• [PAGE]
-- Start --

A closed form expression for shadow area of an ellipsoid subject to uniform direction light

The shadow of the ellipsoid on the given plane is generated by the intersection of the plane and the elliptical cylinder that is tangent to the ellipsoid, and which has its axis parallel to the fixed direction of light rays $\mathbf{d_0}$ .

Since the normal vector to the surface of the ellipsoid is given by $2 Q_e ( \mathbf{r} - \mathbf{r_0} )$ , it follows that tangency points on the ellipsoid are characterized by the vector equation,

$\mathbf{d_0}^T Q_e (\mathbf{r} - \mathbf{r_0} ) = 0$

This is an equation of a plane passing through the center of the ellipsoid $\mathbf{r_0}$ and having a normal vector of $Q_e \mathbf{d_0}$ . We will now take a different approach to finding the area $A_0$ of the ellipse of intersection between this plane and the ellipsoid. Consider a family of cutting planes all having the unit normal $\mathbf{n_1} = \dfrac{ Q_e \mathbf{d_0} }{\sqrt{ \mathbf{d_0}^T Q_e^2 \mathbf{d_0} } }$ and passing through the point $\mathbf{p_1}(t) = \mathbf{r_0} + t \mathbf{n_1}$ .

If $V(t)$ is the volume of the portion of the ellipsoid that lies on the opposite side of the plane as the side pointed to by the normal vector $\mathbf{n_1}$ , then the area of the cut $A(t)$ is equal to the derivative of $V(t)$ with respect to $t$ . Now it is rather simple to find $V(t)$ . To this end, we scale down the ellipsoid to a unit sphere, as follows:

Let the symmetric matrix $Q_e$ be decomposed as follows:

$Q_e = R D R^T = R \sqrt{D} \sqrt{D} R^T$

where $D$ is a diagonal matrix of $Q_e$ eigenvalues, and $R$ is a rotation matrix. Now define $\mathbf{r'} = \sqrt{D} R^T (\mathbf{r} - \mathbf{r_0} )$ , then it follows that $\mathbf{r'}^T \mathbf{r'} = 1$ , that is, $\mathbf{r'}$ lies on the unit sphere with center at the origin. The original cutting plane is the plane, $\mathbf{n_1}^T (\mathbf{r} - (\mathbf{r_0} + t \mathbf{n_1}) ) = 0$ . The transformation of this plane into the $\mathbf{r'}$ space is obtained by substituting,

$\mathbf{r} = \mathbf{r_0} + R \sqrt{D^{-1}} \mathbf{r'}$

into the equation of the plane; this results in:

$\mathbf{n_1}^T (R \sqrt{D^{-1}} \mathbf{r'} - t \mathbf{n_1}) = 0$

The distance between this plane (now in the $\mathbf{r'}$ space) , and the origin is $a = \dfrac{t}{ \sqrt{ \mathbf{n_1}^T R D^{-1} R^T \mathbf{n_1}} }$ . But $\mathbf{n_1} = \dfrac{ Q_e \mathbf{d_0} }{\sqrt{ \mathbf{d_0}^T Q_e^2 \mathbf{d_0} } }$ , it follows that the distance $a = t \dfrac{\sqrt{ \mathbf{d_0}^T Q_e^2 \mathbf{d_0} } }{ \sqrt{ \mathbf{d_0}^T Q_e \mathbf{d_0} } } = t a_0$ .

-- End --

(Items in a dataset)
-- Start --

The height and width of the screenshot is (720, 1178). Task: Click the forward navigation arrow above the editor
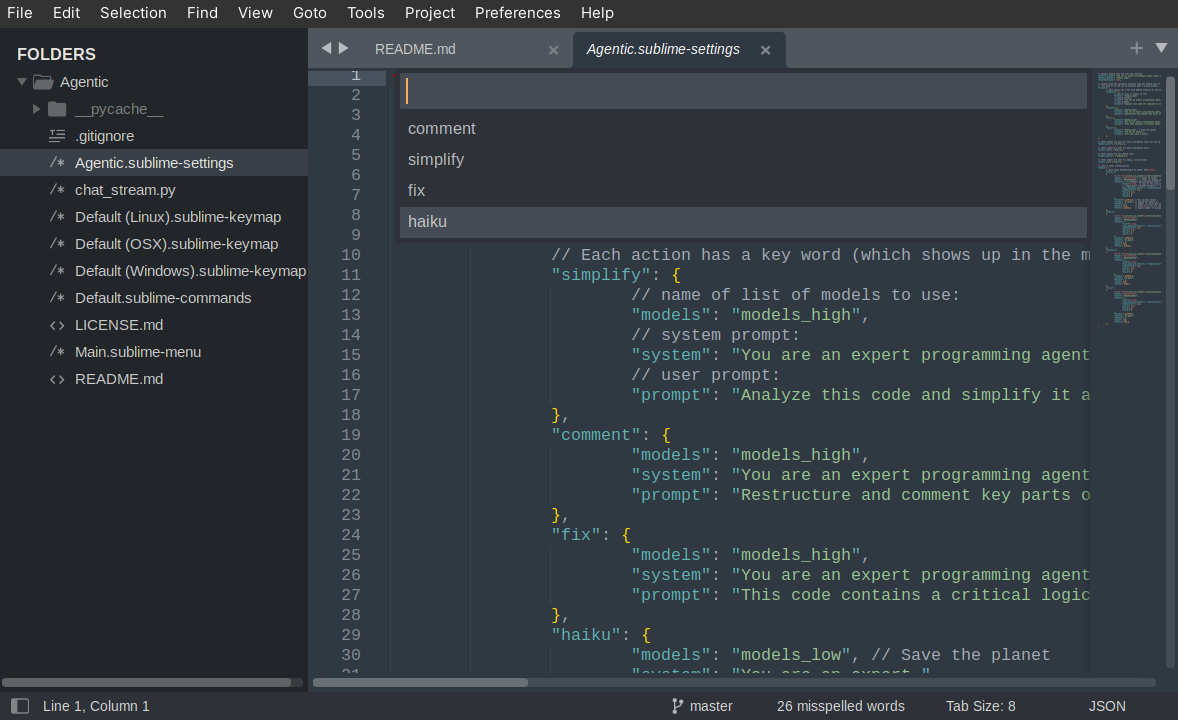341,46
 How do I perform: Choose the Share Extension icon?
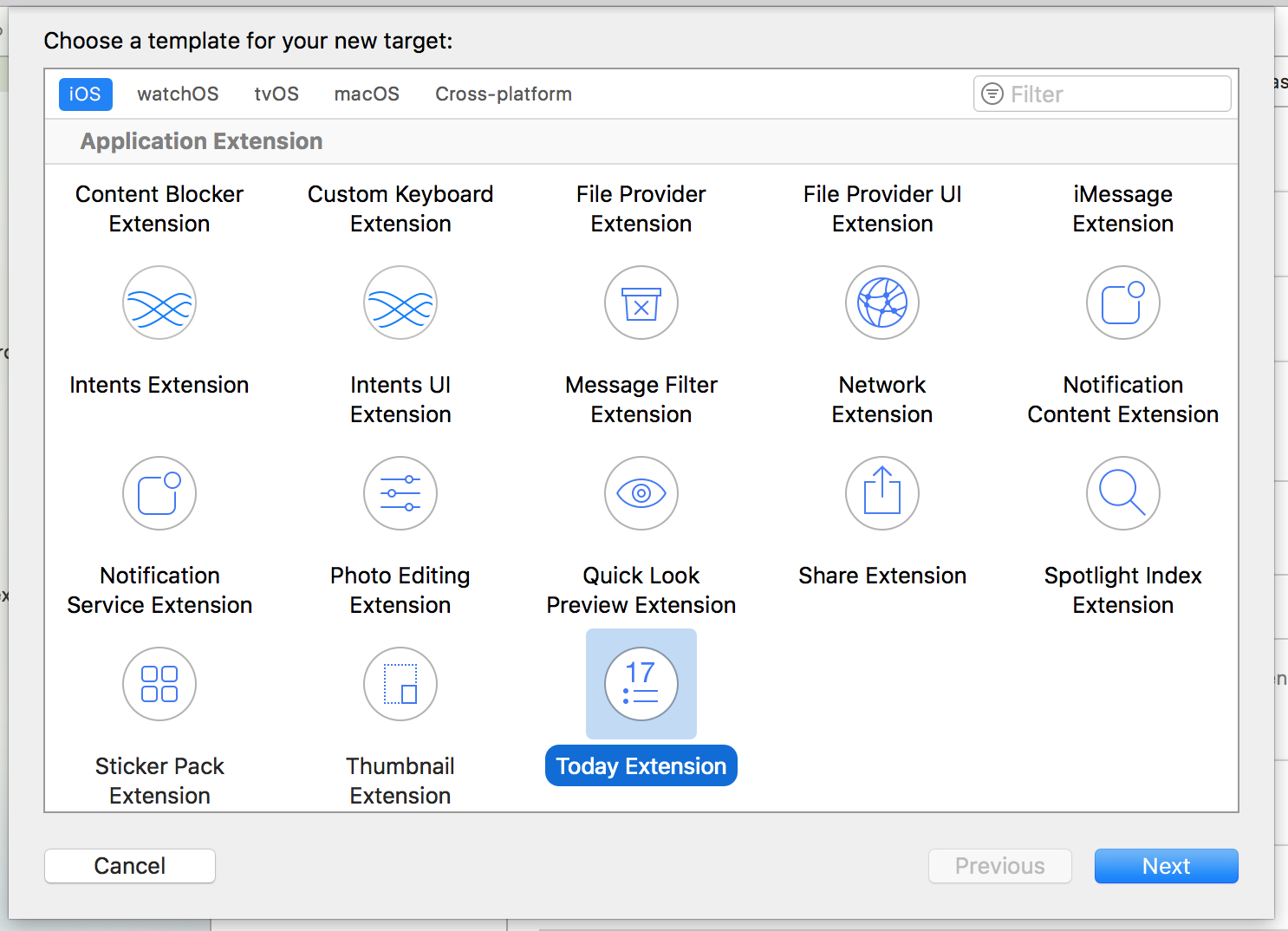(x=882, y=493)
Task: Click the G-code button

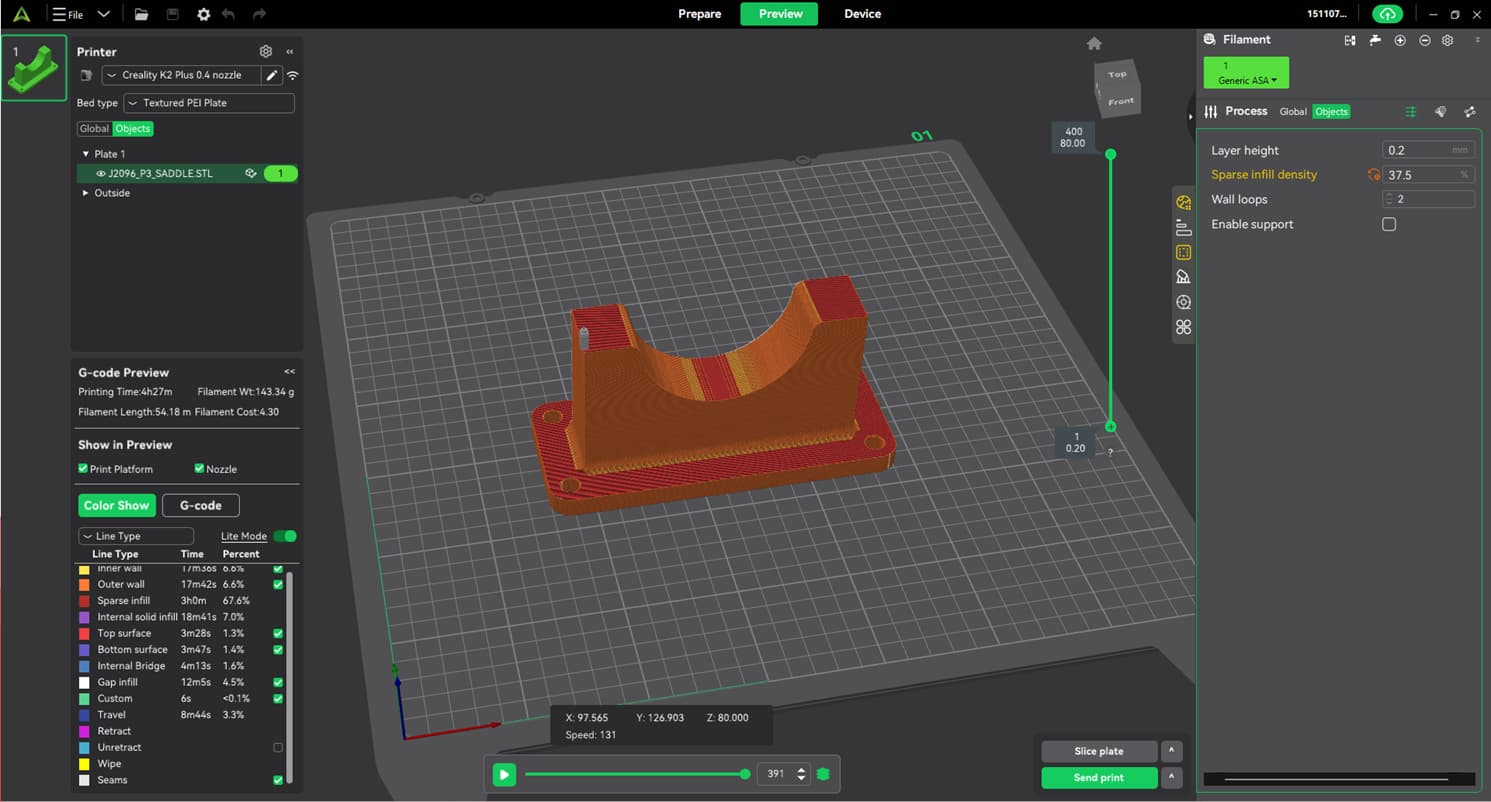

-- End --

• [SHORT EXERCISE 1] Rewrite the paragraph of the shadow-area derivation that begins "This is an equation of a plane" as a short bulleted list that keeps its main facts.
• [SHORT EXERCISE 2] Using the shadow-area derivation, mark each statement yes or no and quote the words that settle it: (a) the tangent elliptical cylinder has its axis parallel to the light direction; (b) the cut area $A(t)$ equals the second derivative of $V(t)$; (c) $D$ is a rotation matrix.
Rely only on the shadow-area derivation.

• [TASK ANSWER 1]
- The tangency equation describes a plane through the ellipsoid's center $\mathbf{r_0}$ with normal vector $Q_e \mathbf{d_0}$.
- A different approach is used to find the area $A_0$ of the ellipse where this plane meets the ellipsoid.
- That approach uses a family of cutting planes, all with unit normal $\mathbf{n_1} = \dfrac{ Q_e \mathbf{d_0} }{\sqrt{ \mathbf{d_0}^T Q_e^2 \mathbf{d_0} } }$, passing through the point $\mathbf{p_1}(t) = \mathbf{r_0} + t \mathbf{n_1}$.

• [TASK ANSWER 2]
(a) Yes: "which has its axis parallel to the fixed direction of light rays $\mathbf{d_0}$"
(b) No: "the area of the cut $A(t)$ is equal to the derivative of $V(t)$ with respect to $t$"
(c) No: "$D$ is a diagonal matrix of $Q_e$ eigenvalues, and $R$ is a rotation matrix"